To the editor:
It should be clear to anyone paying attention while out in public that some sort of an upper respiratory infection is running its course around the region. Right now! We in the public health community have a term for this type of an outbreak: endemic. An endemic disease is an infliction that is regularly expected and has the potential to affect the population within a certain region or environment. Hence: the common cold!
As a public health official, I take my responsibility for managing the spread of communicable diseases very seriously. I am acutely aware of the clinical and legal protocols that have been tested by time and remain firmly in place after so many years. Terms like quarantine, isolate and, perhaps most importantly, “diseases deemed dangerous to the public” are the foundation of my stock-in-trade.

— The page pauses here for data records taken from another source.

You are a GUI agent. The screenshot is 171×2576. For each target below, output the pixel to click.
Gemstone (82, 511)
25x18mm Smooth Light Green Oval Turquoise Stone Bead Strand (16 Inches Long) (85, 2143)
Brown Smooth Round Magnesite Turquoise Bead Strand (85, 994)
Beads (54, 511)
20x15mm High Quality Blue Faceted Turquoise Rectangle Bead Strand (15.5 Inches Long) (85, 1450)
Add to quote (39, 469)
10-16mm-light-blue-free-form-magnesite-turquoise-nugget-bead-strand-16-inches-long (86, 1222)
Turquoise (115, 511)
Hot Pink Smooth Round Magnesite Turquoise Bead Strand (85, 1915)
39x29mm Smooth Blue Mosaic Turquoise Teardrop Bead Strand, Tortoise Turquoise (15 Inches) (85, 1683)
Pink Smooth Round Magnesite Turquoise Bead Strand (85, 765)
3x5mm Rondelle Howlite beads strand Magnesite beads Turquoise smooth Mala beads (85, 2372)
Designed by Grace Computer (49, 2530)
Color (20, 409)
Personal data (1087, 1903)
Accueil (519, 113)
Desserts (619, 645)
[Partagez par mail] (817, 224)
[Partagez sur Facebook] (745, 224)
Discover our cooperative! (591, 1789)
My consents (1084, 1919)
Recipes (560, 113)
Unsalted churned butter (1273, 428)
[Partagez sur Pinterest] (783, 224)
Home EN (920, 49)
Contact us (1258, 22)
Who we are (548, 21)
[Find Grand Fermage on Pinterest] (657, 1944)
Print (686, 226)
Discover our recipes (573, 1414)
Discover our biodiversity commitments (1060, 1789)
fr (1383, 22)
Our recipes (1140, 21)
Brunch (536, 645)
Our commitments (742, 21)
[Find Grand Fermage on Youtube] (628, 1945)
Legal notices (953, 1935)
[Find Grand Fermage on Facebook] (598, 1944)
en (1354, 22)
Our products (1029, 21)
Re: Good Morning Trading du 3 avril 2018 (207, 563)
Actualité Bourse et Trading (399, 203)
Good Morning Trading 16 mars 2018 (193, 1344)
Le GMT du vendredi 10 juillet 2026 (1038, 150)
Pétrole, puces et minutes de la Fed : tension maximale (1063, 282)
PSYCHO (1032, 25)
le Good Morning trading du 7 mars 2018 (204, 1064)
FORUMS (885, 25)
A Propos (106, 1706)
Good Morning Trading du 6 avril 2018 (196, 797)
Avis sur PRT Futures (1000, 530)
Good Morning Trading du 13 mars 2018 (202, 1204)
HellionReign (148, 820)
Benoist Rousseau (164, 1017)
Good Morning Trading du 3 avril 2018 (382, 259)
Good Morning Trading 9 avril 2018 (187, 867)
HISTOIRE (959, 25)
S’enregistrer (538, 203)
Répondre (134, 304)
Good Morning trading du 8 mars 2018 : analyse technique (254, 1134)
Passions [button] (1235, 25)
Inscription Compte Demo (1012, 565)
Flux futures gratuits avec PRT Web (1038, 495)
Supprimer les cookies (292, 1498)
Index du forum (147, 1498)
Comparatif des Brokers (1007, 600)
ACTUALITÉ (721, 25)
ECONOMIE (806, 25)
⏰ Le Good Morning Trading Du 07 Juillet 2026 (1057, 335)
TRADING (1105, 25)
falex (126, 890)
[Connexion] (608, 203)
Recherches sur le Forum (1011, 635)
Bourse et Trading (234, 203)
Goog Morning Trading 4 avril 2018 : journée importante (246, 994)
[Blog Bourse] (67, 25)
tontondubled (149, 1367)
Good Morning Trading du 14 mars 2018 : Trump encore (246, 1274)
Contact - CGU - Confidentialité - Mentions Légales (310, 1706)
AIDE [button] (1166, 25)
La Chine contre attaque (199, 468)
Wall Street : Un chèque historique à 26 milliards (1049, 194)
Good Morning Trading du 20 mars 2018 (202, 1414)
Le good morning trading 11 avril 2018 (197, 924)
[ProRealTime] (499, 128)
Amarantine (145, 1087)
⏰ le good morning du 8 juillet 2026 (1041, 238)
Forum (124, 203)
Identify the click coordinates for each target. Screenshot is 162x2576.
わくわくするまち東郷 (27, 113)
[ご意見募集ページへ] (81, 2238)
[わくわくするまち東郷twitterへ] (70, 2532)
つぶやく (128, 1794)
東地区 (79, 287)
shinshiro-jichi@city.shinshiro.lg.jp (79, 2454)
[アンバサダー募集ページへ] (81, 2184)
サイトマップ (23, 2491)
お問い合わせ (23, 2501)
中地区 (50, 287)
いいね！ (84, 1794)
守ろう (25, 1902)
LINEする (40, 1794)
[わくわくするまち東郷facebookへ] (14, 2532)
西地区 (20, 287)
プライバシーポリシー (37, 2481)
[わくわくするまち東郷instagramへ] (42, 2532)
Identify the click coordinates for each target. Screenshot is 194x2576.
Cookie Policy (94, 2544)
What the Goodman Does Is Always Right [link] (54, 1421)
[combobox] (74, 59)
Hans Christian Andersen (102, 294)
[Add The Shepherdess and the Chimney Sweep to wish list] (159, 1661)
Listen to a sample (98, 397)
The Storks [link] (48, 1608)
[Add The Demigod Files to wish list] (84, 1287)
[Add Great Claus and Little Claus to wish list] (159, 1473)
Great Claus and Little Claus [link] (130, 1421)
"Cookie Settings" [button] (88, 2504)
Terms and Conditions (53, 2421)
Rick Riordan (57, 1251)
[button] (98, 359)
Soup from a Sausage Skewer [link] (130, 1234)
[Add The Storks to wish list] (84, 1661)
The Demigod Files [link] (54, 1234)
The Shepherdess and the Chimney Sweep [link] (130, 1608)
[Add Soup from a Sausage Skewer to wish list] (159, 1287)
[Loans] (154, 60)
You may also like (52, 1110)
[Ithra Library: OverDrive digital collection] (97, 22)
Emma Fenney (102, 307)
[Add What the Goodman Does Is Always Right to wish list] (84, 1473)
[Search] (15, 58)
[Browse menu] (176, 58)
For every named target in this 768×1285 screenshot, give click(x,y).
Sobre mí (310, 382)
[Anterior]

It should also be quickly noted that abuse of the authority behind this responsibility is nothing short of a crime against a person’s rights. For example, to order a quarantine or isolate an individual by decree without due cause is very wrong. With those facts in place, let me shift to a practical application of infection control.
When deciding whether to go to work or the gym, get out and do some last-minute shopping at the mall, or simply partake in festivities of the season, be aware of the common approaches to staving off the spread of illness. I refer, of course, to the practice of cough etiquette, frequent handwashing, using hand-sanitizing lotion; I’m even witnessing the rise of disposable surgical masks being dispensed at certain public venues. But, unless you are an imminent threat to public health — and that is a determination made by a physician or a public health officer — what you do remains a personal choice. Your choice should be based on common courtesy when considering an answer to the simple question made culturally popular back in the 1980s by, of all people, a group of British punk rockers: “Should I Stay Or Should I Go?”
Happy Holidays, Merry Christmas and a Happy & Healthy New Year to all!